-- Begin Materials provided --

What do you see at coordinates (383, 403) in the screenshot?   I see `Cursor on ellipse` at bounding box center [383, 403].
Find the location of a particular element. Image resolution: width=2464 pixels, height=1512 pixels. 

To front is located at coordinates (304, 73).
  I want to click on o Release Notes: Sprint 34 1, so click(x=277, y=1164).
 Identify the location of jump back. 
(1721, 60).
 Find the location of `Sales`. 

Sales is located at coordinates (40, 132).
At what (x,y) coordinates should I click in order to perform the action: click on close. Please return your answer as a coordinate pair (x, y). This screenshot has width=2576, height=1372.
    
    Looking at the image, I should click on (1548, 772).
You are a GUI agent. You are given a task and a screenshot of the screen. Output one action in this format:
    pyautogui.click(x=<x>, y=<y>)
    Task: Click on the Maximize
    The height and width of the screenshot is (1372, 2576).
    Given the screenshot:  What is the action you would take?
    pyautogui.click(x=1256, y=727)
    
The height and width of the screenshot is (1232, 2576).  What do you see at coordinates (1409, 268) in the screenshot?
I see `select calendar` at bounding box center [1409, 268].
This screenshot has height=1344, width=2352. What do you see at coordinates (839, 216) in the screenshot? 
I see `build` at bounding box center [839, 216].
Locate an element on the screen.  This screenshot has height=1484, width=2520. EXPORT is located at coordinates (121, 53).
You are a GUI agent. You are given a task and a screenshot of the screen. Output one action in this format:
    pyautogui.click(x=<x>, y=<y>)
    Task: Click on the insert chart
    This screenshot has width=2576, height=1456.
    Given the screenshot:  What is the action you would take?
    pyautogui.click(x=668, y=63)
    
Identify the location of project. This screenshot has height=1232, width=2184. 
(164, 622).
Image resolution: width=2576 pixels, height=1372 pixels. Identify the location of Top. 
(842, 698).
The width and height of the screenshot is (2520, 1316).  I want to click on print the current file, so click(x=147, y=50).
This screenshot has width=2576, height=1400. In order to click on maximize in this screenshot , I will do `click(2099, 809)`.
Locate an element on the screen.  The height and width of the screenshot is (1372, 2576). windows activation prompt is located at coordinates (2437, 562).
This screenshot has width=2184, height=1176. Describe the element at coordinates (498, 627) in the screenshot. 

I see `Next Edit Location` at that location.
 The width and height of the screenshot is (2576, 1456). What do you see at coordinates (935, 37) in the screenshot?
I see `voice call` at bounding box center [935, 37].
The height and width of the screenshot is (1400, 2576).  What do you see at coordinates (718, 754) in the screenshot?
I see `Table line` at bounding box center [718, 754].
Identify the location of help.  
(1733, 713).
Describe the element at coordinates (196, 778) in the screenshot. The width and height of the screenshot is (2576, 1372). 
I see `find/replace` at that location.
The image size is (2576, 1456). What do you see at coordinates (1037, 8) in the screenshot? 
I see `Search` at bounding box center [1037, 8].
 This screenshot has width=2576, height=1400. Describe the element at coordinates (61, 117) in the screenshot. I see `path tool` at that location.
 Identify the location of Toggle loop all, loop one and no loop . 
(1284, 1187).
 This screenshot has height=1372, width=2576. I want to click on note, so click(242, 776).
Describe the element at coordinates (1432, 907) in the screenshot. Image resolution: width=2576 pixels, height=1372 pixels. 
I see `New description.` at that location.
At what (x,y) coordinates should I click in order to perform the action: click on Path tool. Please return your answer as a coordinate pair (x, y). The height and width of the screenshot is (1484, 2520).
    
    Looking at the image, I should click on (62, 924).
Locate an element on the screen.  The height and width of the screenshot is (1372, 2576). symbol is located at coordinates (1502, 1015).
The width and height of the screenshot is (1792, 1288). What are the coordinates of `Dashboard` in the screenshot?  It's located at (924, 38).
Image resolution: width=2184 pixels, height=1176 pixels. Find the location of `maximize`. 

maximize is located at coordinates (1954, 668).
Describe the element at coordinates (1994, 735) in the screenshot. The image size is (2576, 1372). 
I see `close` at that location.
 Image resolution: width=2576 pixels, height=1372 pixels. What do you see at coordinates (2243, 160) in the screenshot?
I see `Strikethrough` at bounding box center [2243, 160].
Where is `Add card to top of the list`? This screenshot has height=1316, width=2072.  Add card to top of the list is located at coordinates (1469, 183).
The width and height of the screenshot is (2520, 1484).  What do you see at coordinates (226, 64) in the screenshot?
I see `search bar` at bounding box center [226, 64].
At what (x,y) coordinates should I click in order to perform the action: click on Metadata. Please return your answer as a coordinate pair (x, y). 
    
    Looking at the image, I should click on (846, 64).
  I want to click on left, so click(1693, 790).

-- End Materials provided --

_Work instructions:_
Copy the listing above without changes, starting at the line with "The width and height of the screenshot is (2520, 1484)." and ending with the line that contains "center [226, 64].", including both.

_Solution:_
The width and height of the screenshot is (2520, 1484).  What do you see at coordinates (226, 64) in the screenshot?
I see `search bar` at bounding box center [226, 64].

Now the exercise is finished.